↓

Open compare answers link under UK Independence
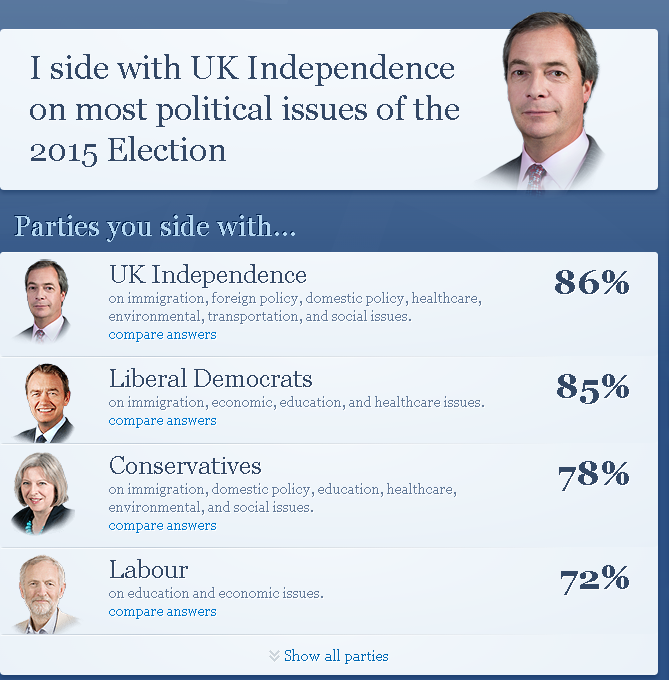This screenshot has width=669, height=680. [162, 334]
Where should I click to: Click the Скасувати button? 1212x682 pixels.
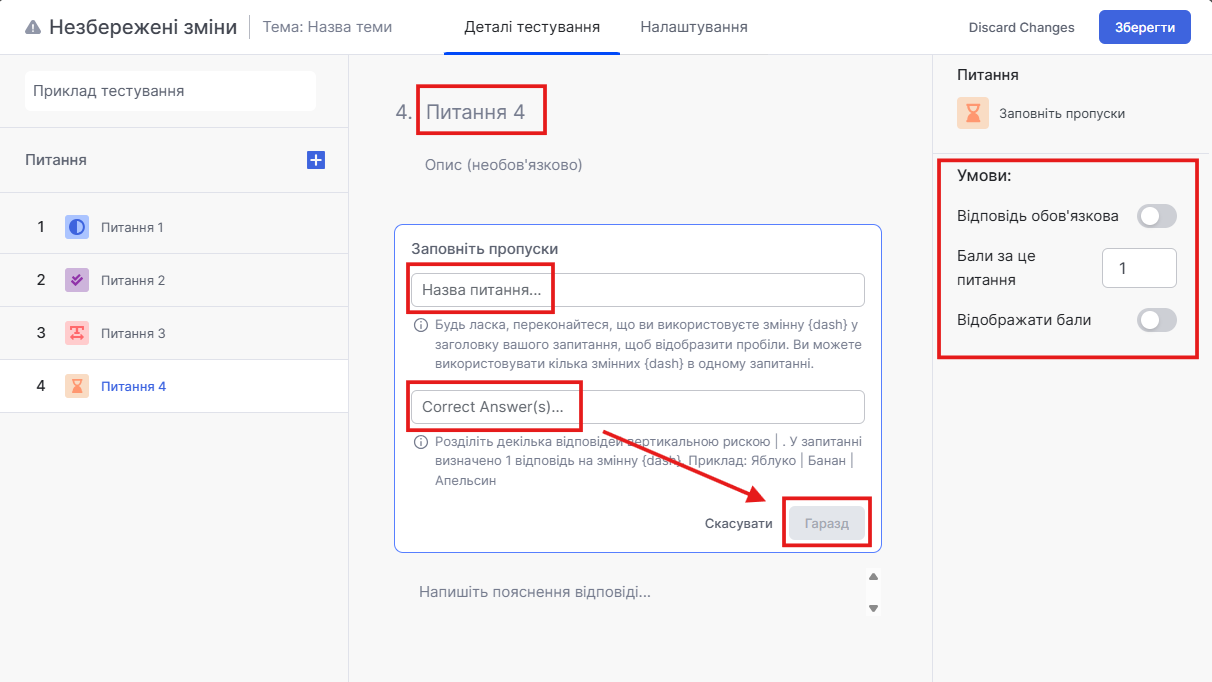click(x=738, y=524)
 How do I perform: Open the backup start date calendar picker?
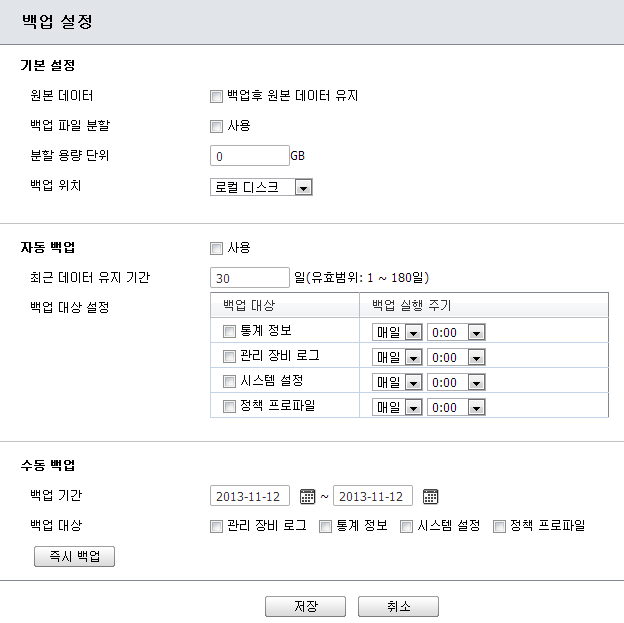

↑

▶ [Work to be completed]: No pictures should appear in the copy. Reproduce exactly the lines from the line containing "Where should I" through the last line of the data, inclusive.

▶ [Solution for this exercise]:
Where should I click to: Click the Скасувати button? 1212x682 pixels.
click(x=738, y=524)
 How do I perform: Open the backup start date calendar picker?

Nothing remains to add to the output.